Professional Learning

The Professional Leadership Development Project: Building Writing Project and School-Site Teacher Leadership in Urban Schools

Summary:

Motivated by a desire to have opportunities for professional development for their teaching colleagues similar to those they had experienced as participants in the Kennesaw Mountain Writing Project, teacher-consultants created a structure for building a school-based professional leadership development project. The authors of this NWP monograph describe a flexible model—grounded in participating teachers’ own collaborative inquiry into their work—for promoting teacher leadership within six urban schools. Teacher leaders interested in developing similar models of school-based learning communities will find inspiration in this resource along with a useful planning guide.

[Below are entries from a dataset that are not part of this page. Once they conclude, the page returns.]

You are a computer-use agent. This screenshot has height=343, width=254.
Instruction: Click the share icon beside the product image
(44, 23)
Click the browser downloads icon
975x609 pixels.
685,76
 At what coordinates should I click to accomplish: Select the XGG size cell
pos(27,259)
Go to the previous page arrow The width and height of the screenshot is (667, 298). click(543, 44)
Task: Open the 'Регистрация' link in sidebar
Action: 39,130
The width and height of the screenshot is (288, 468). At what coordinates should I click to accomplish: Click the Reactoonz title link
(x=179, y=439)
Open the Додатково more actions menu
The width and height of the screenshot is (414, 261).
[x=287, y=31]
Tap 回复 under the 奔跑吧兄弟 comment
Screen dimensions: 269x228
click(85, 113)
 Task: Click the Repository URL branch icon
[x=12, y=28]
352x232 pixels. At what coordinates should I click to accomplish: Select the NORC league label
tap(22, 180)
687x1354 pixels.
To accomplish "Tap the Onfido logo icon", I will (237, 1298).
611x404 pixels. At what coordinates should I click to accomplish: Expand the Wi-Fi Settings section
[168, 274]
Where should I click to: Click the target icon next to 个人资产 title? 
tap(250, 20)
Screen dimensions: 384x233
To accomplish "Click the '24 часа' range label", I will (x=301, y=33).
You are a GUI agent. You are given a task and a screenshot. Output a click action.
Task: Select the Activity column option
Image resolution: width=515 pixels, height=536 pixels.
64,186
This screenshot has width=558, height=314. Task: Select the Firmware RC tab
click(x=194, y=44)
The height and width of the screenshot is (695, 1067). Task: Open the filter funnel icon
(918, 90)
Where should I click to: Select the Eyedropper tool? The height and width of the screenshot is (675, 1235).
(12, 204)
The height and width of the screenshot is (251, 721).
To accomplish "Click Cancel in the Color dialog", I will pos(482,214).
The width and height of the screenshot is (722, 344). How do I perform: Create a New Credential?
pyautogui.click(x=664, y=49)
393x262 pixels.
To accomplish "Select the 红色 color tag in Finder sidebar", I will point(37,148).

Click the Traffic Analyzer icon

The model for this work was developed by a group of six teacher-consultants who first attended a Project Outreach summer institute and then became our local Project Outreach leadership team. This group wanted colleagues in their home schools to have opportunities for professional development similar to the one they were having as members of the KMWP Project Outreach team. So working as a team, these teacher-consultants gradually created a structure for building a school based inservice project, called a professional leadership development project (PLDP), with a relatively small group of colleagues in their own schools. This meant that at the same time this team was working as a Project Outreach leadership team and also as a study group that met regularly at Kennesaw State, each member of this six-person team also collaborated with her own school-based study group, action research team, or similar professional development activity group. Each of these school-based groups chose a focus, designed a professional leadership development project with goals relevant to its particular school, and carried out that project.